**Action item**
Nothing in the listing should be dropped or altered when it is copied.

################

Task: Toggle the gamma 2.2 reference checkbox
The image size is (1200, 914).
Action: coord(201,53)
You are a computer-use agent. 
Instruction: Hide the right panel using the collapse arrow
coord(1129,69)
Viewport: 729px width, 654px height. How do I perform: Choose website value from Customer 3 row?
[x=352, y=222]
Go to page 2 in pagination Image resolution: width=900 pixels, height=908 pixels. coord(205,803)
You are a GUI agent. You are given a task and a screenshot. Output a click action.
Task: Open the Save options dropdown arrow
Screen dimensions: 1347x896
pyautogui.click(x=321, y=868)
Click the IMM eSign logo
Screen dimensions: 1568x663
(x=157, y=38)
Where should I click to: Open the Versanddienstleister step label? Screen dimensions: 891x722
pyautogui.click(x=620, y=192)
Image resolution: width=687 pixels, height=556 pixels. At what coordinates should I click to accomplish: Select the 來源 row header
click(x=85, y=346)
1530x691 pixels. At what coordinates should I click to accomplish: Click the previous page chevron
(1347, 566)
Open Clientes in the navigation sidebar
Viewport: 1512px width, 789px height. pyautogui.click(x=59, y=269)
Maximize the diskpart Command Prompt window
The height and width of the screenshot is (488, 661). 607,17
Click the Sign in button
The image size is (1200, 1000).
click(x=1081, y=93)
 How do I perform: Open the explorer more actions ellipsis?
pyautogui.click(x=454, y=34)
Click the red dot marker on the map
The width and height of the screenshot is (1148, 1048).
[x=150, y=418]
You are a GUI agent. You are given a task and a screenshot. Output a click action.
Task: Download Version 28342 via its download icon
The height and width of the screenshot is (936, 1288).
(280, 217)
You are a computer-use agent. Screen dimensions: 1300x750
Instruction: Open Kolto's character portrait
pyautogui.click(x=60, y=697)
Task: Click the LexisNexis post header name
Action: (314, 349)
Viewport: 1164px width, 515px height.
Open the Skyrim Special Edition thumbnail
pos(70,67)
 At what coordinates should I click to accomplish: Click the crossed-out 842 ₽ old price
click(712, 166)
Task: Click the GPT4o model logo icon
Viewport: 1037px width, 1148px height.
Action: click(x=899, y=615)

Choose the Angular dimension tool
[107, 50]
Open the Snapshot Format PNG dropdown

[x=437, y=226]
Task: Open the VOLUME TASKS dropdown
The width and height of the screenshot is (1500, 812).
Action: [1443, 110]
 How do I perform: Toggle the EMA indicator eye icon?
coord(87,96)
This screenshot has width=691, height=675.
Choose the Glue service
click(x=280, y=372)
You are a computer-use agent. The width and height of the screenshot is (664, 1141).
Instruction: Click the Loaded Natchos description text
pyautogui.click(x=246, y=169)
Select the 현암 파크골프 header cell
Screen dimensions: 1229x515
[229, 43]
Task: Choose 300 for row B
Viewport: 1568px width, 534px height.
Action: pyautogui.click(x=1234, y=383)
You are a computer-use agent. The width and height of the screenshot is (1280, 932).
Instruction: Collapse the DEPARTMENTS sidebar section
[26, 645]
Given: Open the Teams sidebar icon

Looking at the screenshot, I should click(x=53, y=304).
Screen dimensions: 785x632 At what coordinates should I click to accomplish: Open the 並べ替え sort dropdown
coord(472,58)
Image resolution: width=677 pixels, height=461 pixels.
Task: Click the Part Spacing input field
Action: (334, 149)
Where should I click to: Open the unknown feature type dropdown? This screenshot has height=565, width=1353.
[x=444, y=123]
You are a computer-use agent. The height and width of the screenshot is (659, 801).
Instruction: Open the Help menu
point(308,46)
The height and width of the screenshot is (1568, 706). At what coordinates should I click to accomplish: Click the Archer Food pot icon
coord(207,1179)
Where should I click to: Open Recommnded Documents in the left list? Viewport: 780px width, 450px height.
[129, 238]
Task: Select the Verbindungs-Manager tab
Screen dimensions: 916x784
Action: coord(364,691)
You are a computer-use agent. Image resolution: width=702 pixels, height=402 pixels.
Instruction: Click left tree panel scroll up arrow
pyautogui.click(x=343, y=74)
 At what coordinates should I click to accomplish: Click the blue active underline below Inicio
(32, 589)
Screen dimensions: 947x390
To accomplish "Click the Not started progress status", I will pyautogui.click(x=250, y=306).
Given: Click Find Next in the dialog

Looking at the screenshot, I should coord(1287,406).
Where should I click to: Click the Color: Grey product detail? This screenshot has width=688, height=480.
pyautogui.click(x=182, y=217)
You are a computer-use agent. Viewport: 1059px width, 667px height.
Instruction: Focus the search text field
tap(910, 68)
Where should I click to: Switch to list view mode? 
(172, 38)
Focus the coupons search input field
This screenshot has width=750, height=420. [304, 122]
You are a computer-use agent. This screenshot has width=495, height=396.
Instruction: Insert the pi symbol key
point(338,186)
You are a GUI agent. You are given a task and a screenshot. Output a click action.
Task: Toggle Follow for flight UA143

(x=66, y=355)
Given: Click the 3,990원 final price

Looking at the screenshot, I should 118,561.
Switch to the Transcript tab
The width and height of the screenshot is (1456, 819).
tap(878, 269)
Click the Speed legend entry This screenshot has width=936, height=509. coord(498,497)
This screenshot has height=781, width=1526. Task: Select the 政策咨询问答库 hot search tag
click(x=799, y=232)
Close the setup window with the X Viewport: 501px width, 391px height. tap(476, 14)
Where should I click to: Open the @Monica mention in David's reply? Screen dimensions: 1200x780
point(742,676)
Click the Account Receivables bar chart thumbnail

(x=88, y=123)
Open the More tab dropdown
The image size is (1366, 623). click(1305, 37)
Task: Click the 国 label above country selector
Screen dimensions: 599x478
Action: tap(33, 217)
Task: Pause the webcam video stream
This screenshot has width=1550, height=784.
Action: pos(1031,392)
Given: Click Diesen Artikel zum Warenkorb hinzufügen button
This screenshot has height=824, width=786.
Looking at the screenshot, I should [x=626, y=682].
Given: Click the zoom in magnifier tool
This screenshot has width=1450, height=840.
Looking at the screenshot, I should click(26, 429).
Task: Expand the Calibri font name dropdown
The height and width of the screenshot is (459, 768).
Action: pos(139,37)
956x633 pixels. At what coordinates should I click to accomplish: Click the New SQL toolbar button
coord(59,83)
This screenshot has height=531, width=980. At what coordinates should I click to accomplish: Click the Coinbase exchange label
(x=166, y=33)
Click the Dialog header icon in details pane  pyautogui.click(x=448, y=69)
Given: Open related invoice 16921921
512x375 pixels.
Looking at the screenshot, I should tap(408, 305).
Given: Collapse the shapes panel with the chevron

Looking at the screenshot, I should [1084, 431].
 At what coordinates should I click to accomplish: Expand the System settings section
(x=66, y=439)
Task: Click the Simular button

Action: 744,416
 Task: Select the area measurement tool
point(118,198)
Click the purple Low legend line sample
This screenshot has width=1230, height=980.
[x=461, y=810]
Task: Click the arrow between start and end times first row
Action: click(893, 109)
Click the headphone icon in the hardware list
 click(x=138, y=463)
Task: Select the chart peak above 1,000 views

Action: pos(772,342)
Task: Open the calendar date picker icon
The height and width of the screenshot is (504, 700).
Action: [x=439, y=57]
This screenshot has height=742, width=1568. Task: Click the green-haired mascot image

################

**Answer to this problem**
Task: Toggle the gamma 2.2 reference checkbox
The image size is (1200, 914).
Action: coord(201,53)
You are a computer-use agent. 
Instruction: Hide the right panel using the collapse arrow
coord(1129,69)
Viewport: 729px width, 654px height. How do I perform: Choose website value from Customer 3 row?
[x=352, y=222]
Go to page 2 in pagination Image resolution: width=900 pixels, height=908 pixels. coord(205,803)
You are a GUI agent. You are given a task and a screenshot. Output a click action.
Task: Open the Save options dropdown arrow
Screen dimensions: 1347x896
pyautogui.click(x=321, y=868)
Click the IMM eSign logo
Screen dimensions: 1568x663
(x=157, y=38)
Where should I click to: Open the Versanddienstleister step label? Screen dimensions: 891x722
pyautogui.click(x=620, y=192)
Image resolution: width=687 pixels, height=556 pixels. At what coordinates should I click to accomplish: Select the 來源 row header
click(x=85, y=346)
1530x691 pixels. At what coordinates should I click to accomplish: Click the previous page chevron
(1347, 566)
Open Clientes in the navigation sidebar
Viewport: 1512px width, 789px height. pyautogui.click(x=59, y=269)
Maximize the diskpart Command Prompt window
The height and width of the screenshot is (488, 661). 607,17
Click the Sign in button
The image size is (1200, 1000).
click(x=1081, y=93)
 How do I perform: Open the explorer more actions ellipsis?
pyautogui.click(x=454, y=34)
Click the red dot marker on the map
The width and height of the screenshot is (1148, 1048).
[x=150, y=418]
You are a GUI agent. You are given a task and a screenshot. Output a click action.
Task: Download Version 28342 via its download icon
The height and width of the screenshot is (936, 1288).
(280, 217)
You are a computer-use agent. Screen dimensions: 1300x750
Instruction: Open Kolto's character portrait
pyautogui.click(x=60, y=697)
Task: Click the LexisNexis post header name
Action: (314, 349)
Viewport: 1164px width, 515px height.
Open the Skyrim Special Edition thumbnail
pos(70,67)
 At what coordinates should I click to accomplish: Click the crossed-out 842 ₽ old price
click(712, 166)
Task: Click the GPT4o model logo icon
Viewport: 1037px width, 1148px height.
Action: click(x=899, y=615)

Choose the Angular dimension tool
[107, 50]
Open the Snapshot Format PNG dropdown

[x=437, y=226]
Task: Open the VOLUME TASKS dropdown
The width and height of the screenshot is (1500, 812).
Action: [1443, 110]
 How do I perform: Toggle the EMA indicator eye icon?
coord(87,96)
This screenshot has width=691, height=675.
Choose the Glue service
click(x=280, y=372)
You are a computer-use agent. The width and height of the screenshot is (664, 1141).
Instruction: Click the Loaded Natchos description text
pyautogui.click(x=246, y=169)
Select the 현암 파크골프 header cell
Screen dimensions: 1229x515
[229, 43]
Task: Choose 300 for row B
Viewport: 1568px width, 534px height.
Action: pyautogui.click(x=1234, y=383)
You are a computer-use agent. The width and height of the screenshot is (1280, 932).
Instruction: Collapse the DEPARTMENTS sidebar section
[26, 645]
Given: Open the Teams sidebar icon

Looking at the screenshot, I should click(x=53, y=304).
Screen dimensions: 785x632 At what coordinates should I click to accomplish: Open the 並べ替え sort dropdown
coord(472,58)
Image resolution: width=677 pixels, height=461 pixels.
Task: Click the Part Spacing input field
Action: (334, 149)
Where should I click to: Open the unknown feature type dropdown? This screenshot has height=565, width=1353.
[x=444, y=123]
You are a computer-use agent. The height and width of the screenshot is (659, 801).
Instruction: Open the Help menu
point(308,46)
The height and width of the screenshot is (1568, 706). At what coordinates should I click to accomplish: Click the Archer Food pot icon
coord(207,1179)
Where should I click to: Open Recommnded Documents in the left list? Viewport: 780px width, 450px height.
[129, 238]
Task: Select the Verbindungs-Manager tab
Screen dimensions: 916x784
Action: coord(364,691)
You are a computer-use agent. Image resolution: width=702 pixels, height=402 pixels.
Instruction: Click left tree panel scroll up arrow
pyautogui.click(x=343, y=74)
 At what coordinates should I click to accomplish: Click the blue active underline below Inicio
(32, 589)
Screen dimensions: 947x390
To accomplish "Click the Not started progress status", I will pyautogui.click(x=250, y=306).
Given: Click Find Next in the dialog

Looking at the screenshot, I should coord(1287,406).
Where should I click to: Click the Color: Grey product detail? This screenshot has width=688, height=480.
pyautogui.click(x=182, y=217)
You are a computer-use agent. Viewport: 1059px width, 667px height.
Instruction: Focus the search text field
tap(910, 68)
Where should I click to: Switch to list view mode? 
(172, 38)
Focus the coupons search input field
This screenshot has width=750, height=420. [304, 122]
You are a computer-use agent. This screenshot has width=495, height=396.
Instruction: Insert the pi symbol key
point(338,186)
You are a GUI agent. You are given a task and a screenshot. Output a click action.
Task: Toggle Follow for flight UA143

(x=66, y=355)
Given: Click the 3,990원 final price

Looking at the screenshot, I should 118,561.
Switch to the Transcript tab
The width and height of the screenshot is (1456, 819).
tap(878, 269)
Click the Speed legend entry This screenshot has width=936, height=509. coord(498,497)
This screenshot has height=781, width=1526. Task: Select the 政策咨询问答库 hot search tag
click(x=799, y=232)
Close the setup window with the X Viewport: 501px width, 391px height. tap(476, 14)
Where should I click to: Open the @Monica mention in David's reply? Screen dimensions: 1200x780
point(742,676)
Click the Account Receivables bar chart thumbnail

(x=88, y=123)
Open the More tab dropdown
The image size is (1366, 623). click(1305, 37)
Task: Click the 国 label above country selector
Screen dimensions: 599x478
Action: tap(33, 217)
Task: Pause the webcam video stream
This screenshot has width=1550, height=784.
Action: pos(1031,392)
Given: Click Diesen Artikel zum Warenkorb hinzufügen button
This screenshot has height=824, width=786.
Looking at the screenshot, I should [x=626, y=682].
Given: Click the zoom in magnifier tool
This screenshot has width=1450, height=840.
Looking at the screenshot, I should click(26, 429).
Task: Expand the Calibri font name dropdown
The height and width of the screenshot is (459, 768).
Action: pos(139,37)
956x633 pixels. At what coordinates should I click to accomplish: Click the New SQL toolbar button
coord(59,83)
This screenshot has height=531, width=980. At what coordinates should I click to accomplish: Click the Coinbase exchange label
(x=166, y=33)
Click the Dialog header icon in details pane  pyautogui.click(x=448, y=69)
Given: Open related invoice 16921921
512x375 pixels.
Looking at the screenshot, I should tap(408, 305).
Given: Collapse the shapes panel with the chevron

Looking at the screenshot, I should [1084, 431].
 At what coordinates should I click to accomplish: Expand the System settings section
(x=66, y=439)
Task: Click the Simular button

Action: 744,416
 Task: Select the area measurement tool
point(118,198)
Click the purple Low legend line sample
This screenshot has width=1230, height=980.
[x=461, y=810]
Task: Click the arrow between start and end times first row
Action: click(893, 109)
Click the headphone icon in the hardware list
 click(x=138, y=463)
Task: Select the chart peak above 1,000 views

Action: pos(772,342)
Task: Open the calendar date picker icon
The height and width of the screenshot is (504, 700).
Action: [x=439, y=57]
This screenshot has height=742, width=1568. Task: Click the green-haired mascot image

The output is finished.